Restate the data below word for word. Leave the images out.
┌──
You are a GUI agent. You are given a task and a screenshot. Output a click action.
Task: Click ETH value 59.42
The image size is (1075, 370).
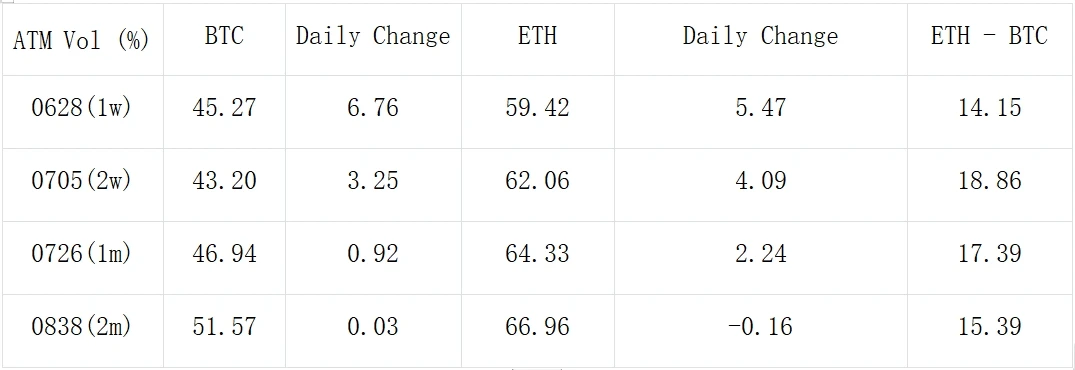(538, 108)
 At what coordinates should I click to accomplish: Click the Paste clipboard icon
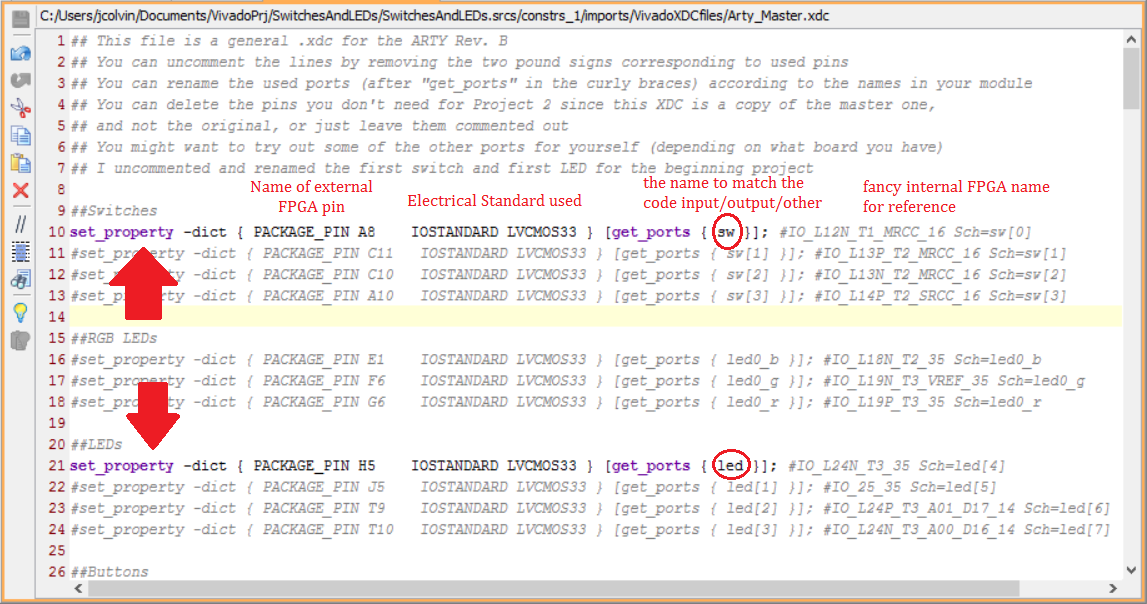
└──
ANSWER SECTION:
You are a GUI agent. You are given a task and a screenshot. Output a click action.
Task: Click ETH value 59.42
The image size is (1075, 370).
(538, 108)
 At what coordinates should I click to accomplish: Click the Paste clipboard icon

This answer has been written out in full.